A figura caiu não pelos seus malfeitos, mas pelo vazamento de áudios de uma reunião ministerial, em junho de 2020, quando chamou os ministros do STF de "vagabundos", e que "botava eles na cadeia", além de agredir os povos indígenas, negando seu direito de existência. Foi convidado a sair do governo e se refugiar nos EUA, assumindo um cargo no Banco Mundial, uma vez que voltar à universidade não era um desejo, dado seu desgosto pela educação.

Aliás, muitos se perguntam como uma Universidade Federal de prestígio aprovou em concurso uma figura sem qualquer mérito acadêmico, que possuía uma acusação de plágio e ausência de produção científica. Ele foi o único candidato para uma vaga aberta em área com poucos doutores, aprovado por nota mínima e sob críticas. Caso não entrasse, os alunos permaneceriam sem aula naquela disciplina. Foi feita uma escolha institucional, mas a história mostrou que não estaria à altura de ser professor.

Ao terminar seu período no Banco Mundial, não quis voltar aos bancos universitários, queria o governo do estado ou o Congresso.
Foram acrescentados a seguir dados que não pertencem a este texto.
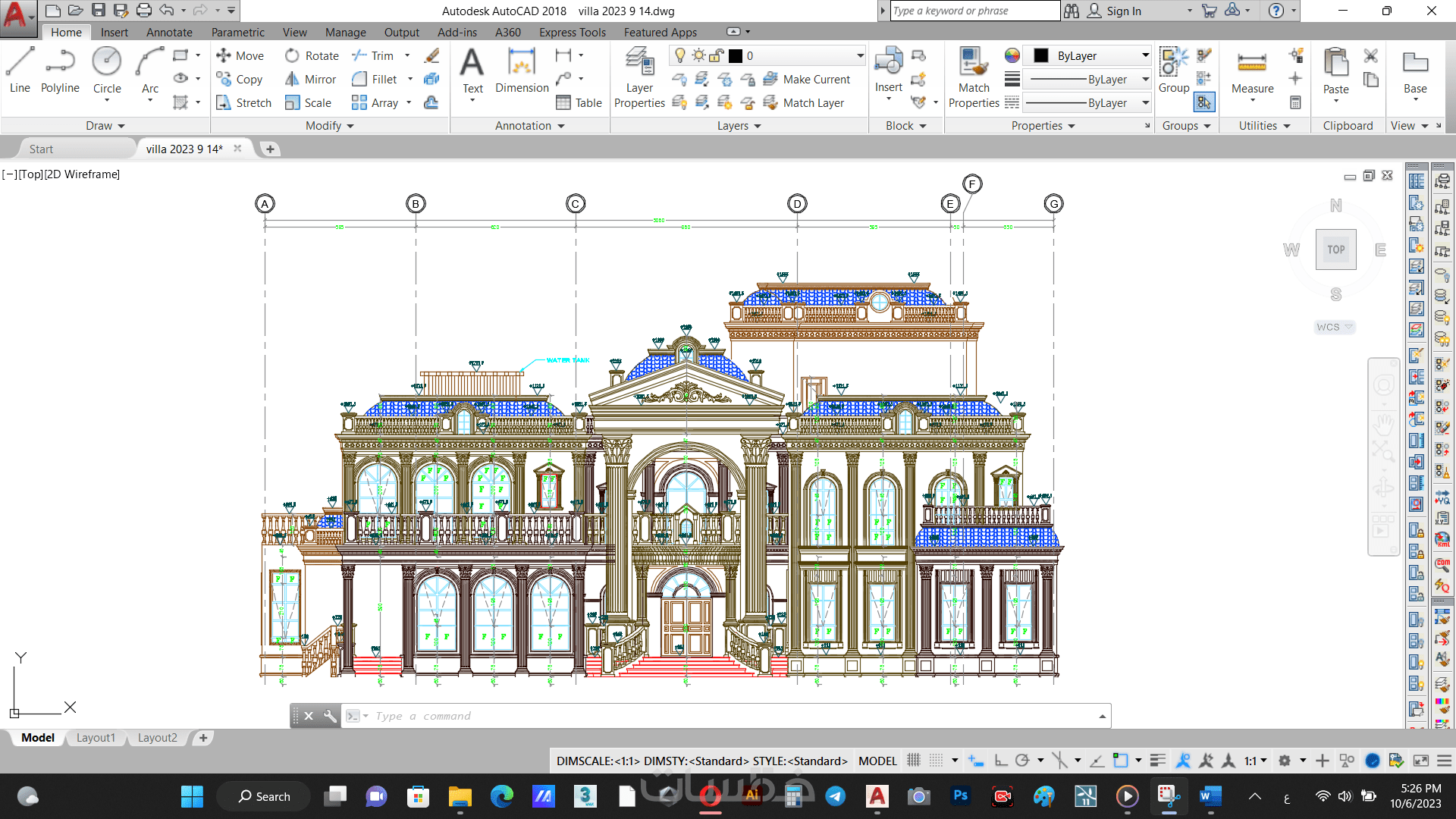Switch to the Layout1 tab
1456x819 pixels.
point(96,738)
Foi barrado como candidato a governador, se candidatou a deputado federal e recebeu apenas 4 mil votos, quando projetava, em várias postagens nas redes sociais, alcançar 1 milhão de votos. Encerrada a eleição, nova oportunidade de retomar sua posição na universidade. Preferiu não voltar e, constatadas as faltas e o não comparecimento, ou seja, o abandono de cargo, foi exonerado da universidade e impedido de atuar no setor público federal por oito anos. Coincidentemente, o mesmo período da inelegibilidade de seu ex-chefe.

Assim termina a sua trajetória de professor e ex-ministro da educação. Terá ainda que responder por diversos processos judiciais em que é réu e ao desastre que produziu na educação brasileira. Cabe a nós não esquecer, por isso, retomamos todo este terrível histórico. Devemos sim, virar a página e seguir em frente, porém, com clareza e consciência do que causou, para que não mais aconteça. A educação é a arma fundamental da cidadania. Uma população bem formada está mais preparada para enfrentar a desinformação, o ódio e a injustiça.